§ REQUIRED TASKS:
(a) In the lesson on testing concurrent Go code, what production bug led to the practice of skipping flaky tests being dropped?
(b) Extend the lesson on testing concurrent Go code, starting right after its final sentence.

§ SELECTION:
───

Logo
Logo

Atharva Pandey/Lesson 24: Testing Concurrent Code — Flaky tests mean flaky design

Created Tue, 30 Dec 2025 00:00:00 +0000 Modified Tue, 30 Dec 2025 00:00:00 +0000

A flaky test is a lie your codebase tells you. It says “this sometimes works and sometimes doesn’t” and if you’re honest with yourself, you already know what that means: there’s a race condition somewhere, and the test is just unlucky enough to expose it occasionally. I used to mark flaky tests with t.Skip("flaky, fix later") and move on. I stopped doing that when a race condition that a flaky test was hinting at caused a double-charge bug in production. Now I treat every flaky test as a production incident waiting to happen.

Testing concurrent Go code is genuinely hard — harder than testing sequential code. The execution order is nondeterministic. A bug might only appear under specific scheduling conditions you can’t reliably reproduce. The tools you’d normally use (assertions, return values) don’t map cleanly onto goroutines. But Go has great tools for this if you know where to look, and the discipline to use them will catch bugs that no amount of code review will find.

The Problem

The classic mistake is testing concurrent code with time.Sleep to “wait for things to settle”:

// WRONG — sleep-based synchronization in tests
func TestWorkerProcessesJobs(t *testing.T) {
    queue := make(chan Job, 10)
    results := make(chan Result, 10)

    go startWorker(queue, results)

    queue <- Job{ID: 1, Payload: "test"}

    time.Sleep(100 * time.Millisecond) // 🤞 hope the worker finishes in time

    if len(results) == 0 {
        t.Fatal("expected a result")
    }
}

This test has several problems. On a loaded CI machine, 100ms might not be enough, so it fails randomly. In a fast environment, 100ms is wasted time in every test run. And it doesn’t actually assert anything useful — len(results) == 0 just tells you something arrived, not what. Most importantly, time.Sleep creates a window where a race condition can exist without the test seeing it. The sleep masks timing issues rather than surfacing them.

// WRONG — global state mutated by goroutines, no synchronization
var processed []string

func TestConcurrentProcessor(t *testing.T) {
    processed = nil // reset global state

    for i := 0; i < 5; i++ {
        go func(id int) {
            processed = append(processed, fmt.Sprintf("job-%d", id))
        }(i)
    }

    time.Sleep(50 * time.Millisecond)

    if len(processed) != 5 {
        t.Errorf("expected 5, got %d", len(processed))
    }
}

This is a data race on processed. Multiple goroutines append to it concurrently without synchronization. The race detector will catch it. But even without the race, the test is unreliable — some goroutines might not have started yet when the sleep ends.

The Idiomatic Way

The first rule is: synchronize in the test the same way you’d synchronize in production code. If production code uses a WaitGroup, your test should use one too. If it uses channels, use them.

───

§ DATA:
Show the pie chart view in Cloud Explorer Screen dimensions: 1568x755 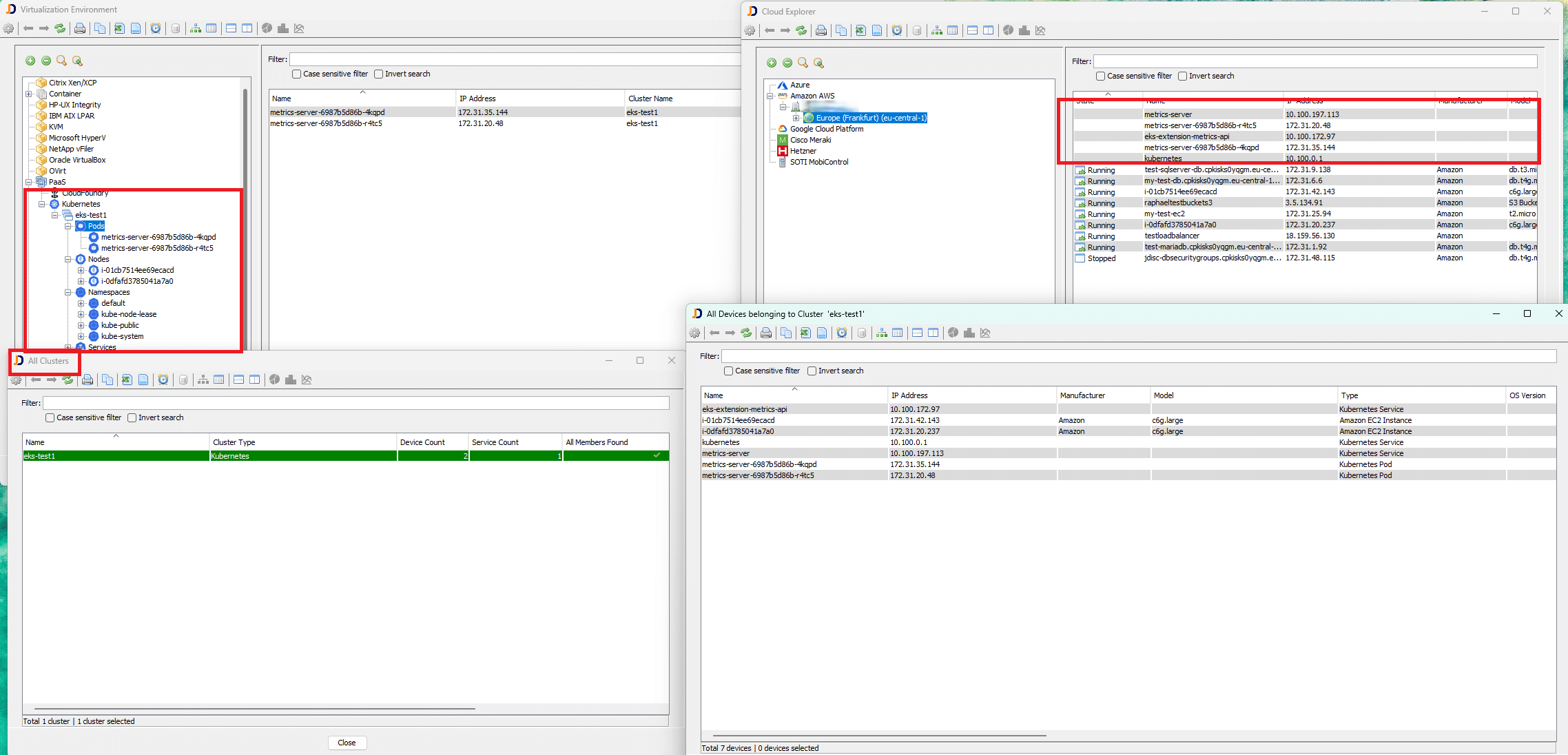tap(1007, 30)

───

§ OUTPUTS:
(a) A double-charge bug caused by a race condition that a flaky test had been hinting at.

(b)
// RIGHT — WaitGroup-based synchronization, no sleeps
func TestWorkerProcessesJobs(t *testing.T) {
    queue := make(chan Job, 10)
    results := make(chan Result, 10)

    var wg sync.WaitGroup
    wg.Add(1)
    go func() {
        defer wg.Done()
        startWorker(queue, results)
    }()

    queue <- Job{ID: 1, Payload: "test"}
    close(queue) // signal the worker to stop

    wg.Wait() // wait for the worker to finish, not a timer

    select {
    case result := <-results:
        if result.JobID != 1 {
            t.Errorf("expected job 1, got %d", result.JobID)
        }
    default:
        t.Fatal("expected a result, got none")
    }
}

The second rule: use the race detector always. Run your tests with -race. Not just occasionally. Not just in CI. Always. Add it to your go test invocation in every Makefile, every CI step, every local dev alias.

# In your Makefile or CI config
go test -race -timeout 30s ./...

The race detector adds about 5-10x overhead but catches races that are impossible to find with code review. It instruments memory accesses at compile time and reports races with exact goroutine stacks. When it fires, it gives you enough information to fix the bug.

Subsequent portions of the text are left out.